I will therefore compare three methods:
- My original method
- sayan‘s lapply method
- dan’s plyr method
Testing
I ran each of the three methods 10 times (not hugely powerful I know, but it still took a while). For testing purposes, I merged two 16MB text files together, containing several thousand rows and several hundred columns. Having not done any real amount of timing in R before, I searched around a bit. In the end, I found two posts which I based my timings on (here and here).
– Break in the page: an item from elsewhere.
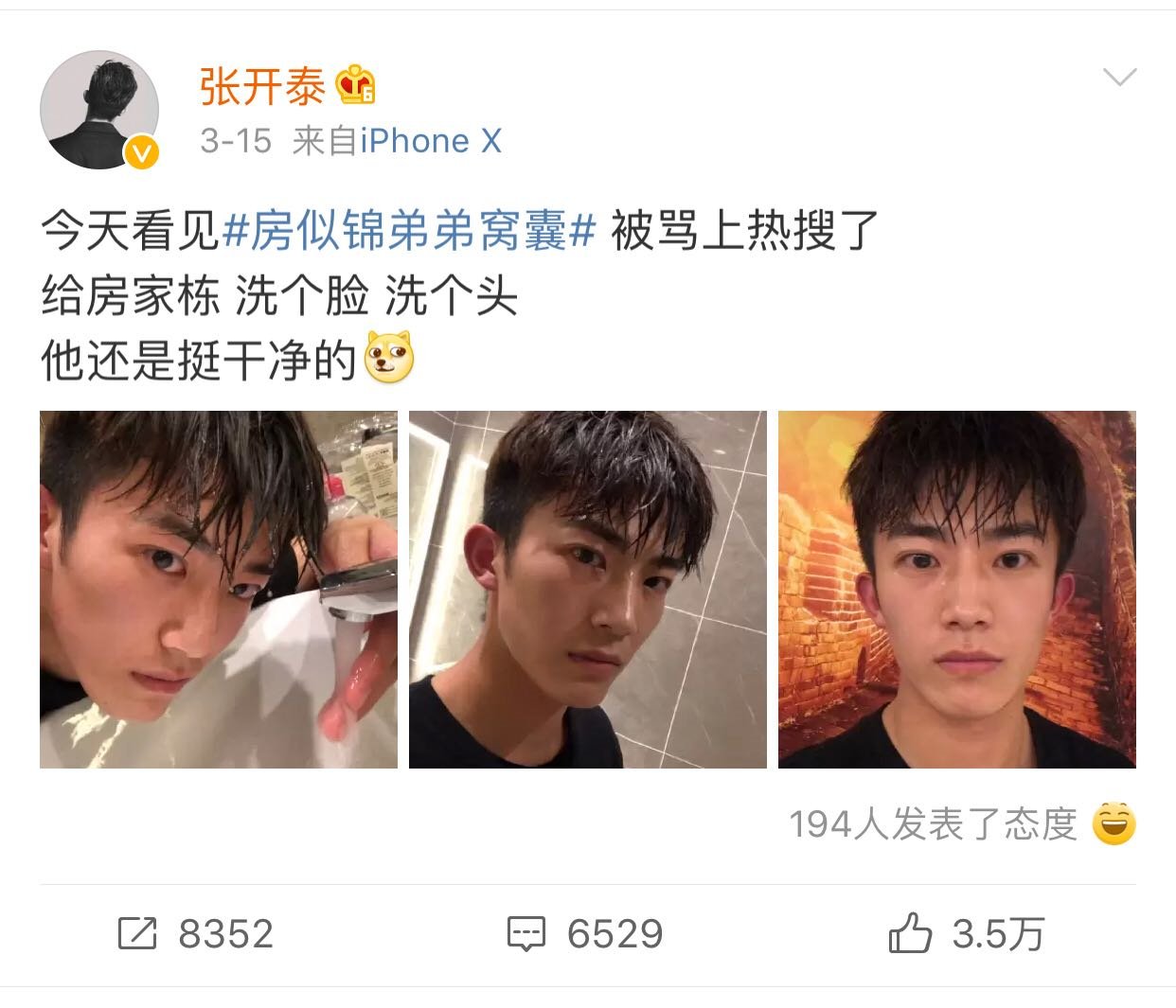Open the user's profile avatar
Image resolution: width=1176 pixels, height=1008 pixels.
pyautogui.click(x=99, y=110)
If I’ve done this incorrectly, let me know and I will run them again. Anyway, here are the results. The error bars are standard errors. The time taken is in seconds.
As you can see, my method is by far the slowest. Looks like I won’t be using it ever again!
The R Code
For maximum transparency, below is the R code I used to get these numbers.
# lapply method
lap = replicate(N, system.time(
full_data<- do.call(
"rbind",lapply(file_list,
FUN=function(files){read.table(files,
header=TRUE, sep="\t")})))[3])
lap
# plyr method
ply =
replicate(N, system.time(
dataset <- ldply(file_list, read.table, header=TRUE, sep="\t")
)[3])
ply
# original method
orig=
replicate(N, system.time(
for (file in file_list){
# if the merged dataset doesn't exist, create it
if (!exists("dataset")){
dataset <- read.table(file, header=TRUE, sep="\t")
}
# if the merged dataset does exist, append to it
if (exists("dataset")){
temp_dataset <-read.table(file, header=TRUE, sep="\t")
dataset<-rbind(dataset, temp_dataset)
rm(temp_dataset)
}
}
)[3])
orig

In the original code just before the “for” loop, you could set:
dataset = NULL
This means you can remove the “if” statements within your for loop. This should speed things up slightly.
Good idea – thanks for the tip, Colin!
Have you thought about using the “rbenchmark” package on CRAN to do timings? I find it usually makes the code look cleaner. A nice example is given here http://dirk.eddelbuettel.com/blog/2011/04/12/#the_new_r_compiler_package
Thanks, Tony – I hadn’t seen rbenchmark before, but will give it a go now (installing as I type!). Looking at the examples, it certainly seems cleaner than the method I’ve used above to time scripts.
hi,
sorry for putting here my question but I think it is quite pertinet to the prsent argument. I’m working on a really big ammount of data coming from a study using driver simulators, I have more tha 400 csv files with different lengths I need to merge but also to add some columns in order to keep some pieces of informations contained in the file’s titles. I tryed to do it with the method you calle “original”, it work but only with a part of the files. If applied to all the files, the process get killed after a while (I estimate the final databse in ten milion of row). Here the code:
csv_files <-list.files(pattern='csv')
Es_files <- list.files(pattern='Esercitazione')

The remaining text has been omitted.